While the term “blush” describes a group of boys (No lie), there is no gender-inclusive term for a group of children. As always, I aim to change the world, and this seems as good a windmill to start with as any.
It isn’t easy to just coin a term, at least for thoughtful people. Describing children is fraught with peril, as offspring tend to inspire either passionate goobering (See: “Greatest Love of All”) or passionate thumb biting (See: most of the Facebook comments written by my childless friends who have to deal with other people’s progeny.)
Gentle parents, especially those still in the pregnancy-only stage might recommend A Blessing of Children or An Anticipation of Children. The more “I’m-With-Stupid T-Shirt” parents among us might smart-assedly suggest a A Choke of Children or A Mudslide of Children.

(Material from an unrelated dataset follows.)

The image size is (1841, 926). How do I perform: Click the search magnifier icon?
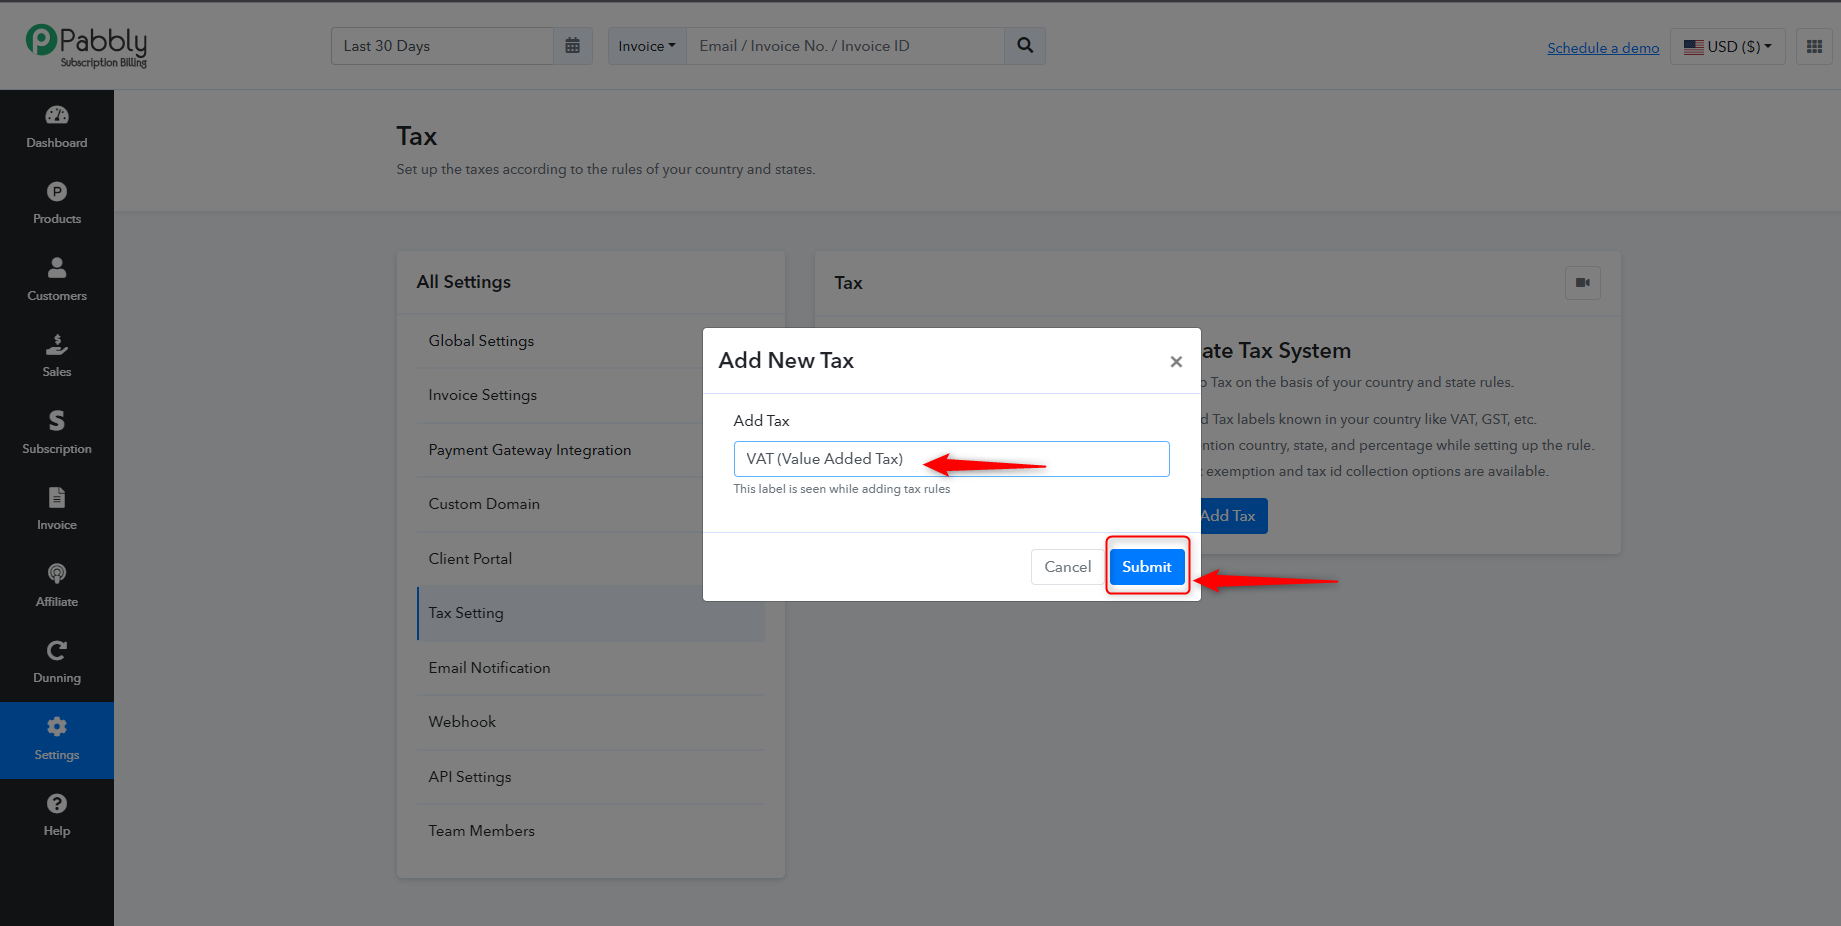[1025, 46]
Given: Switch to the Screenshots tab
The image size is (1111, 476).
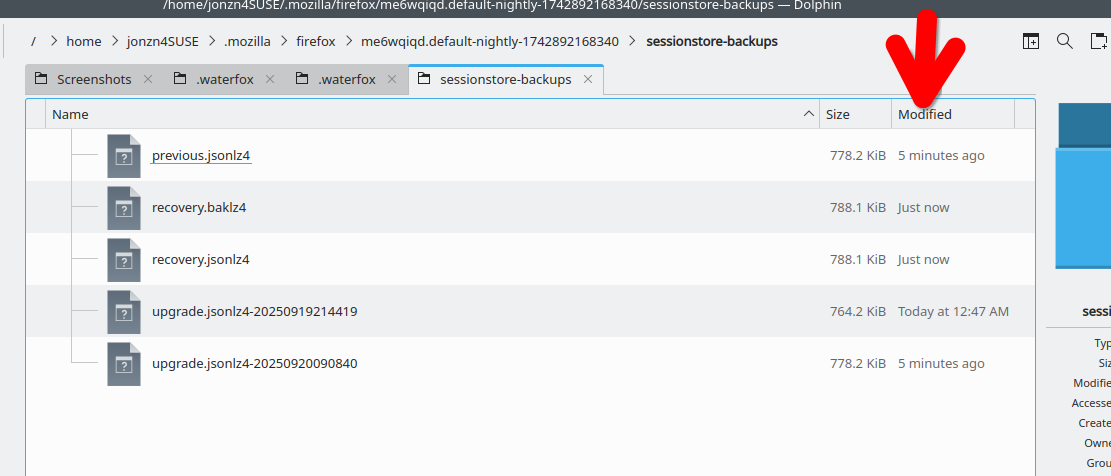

I considered A Guffaw of Children.
A Heart- and Earful of Children
A Goldfish Crackers Sack of Children.
A Pillowfight of Children.
An Avalanche of Children.
An Epoxy of Children.
A Cancellation of Children.
A Gigglefit of Children.
Then I received what can only be considered divine whisper similar I’m sure to what Handel heard when inspired to compose the Messiah. Or perhaps it was a hallucination caused by the past-its-prime Salted Caramel coffee creamer I freebased this morning.
I owe this term to five years of 12-14 hour-a-day information verbal downloading by my children, 12 years of professional teaching, the rather surprising turn of events that has lead me to become some sort of neighborhood Sunny D/Totino’s Pizza Roll mom (Come on in, kids, and empty my fridge! I like grocery shopping every goddamned day!) and the young child who recently spent no less than 7 minutes explaining to me exactly why her favorite color is rainbow.
I submit to you what may be my one and only gift to humanity – A Monologue of Children.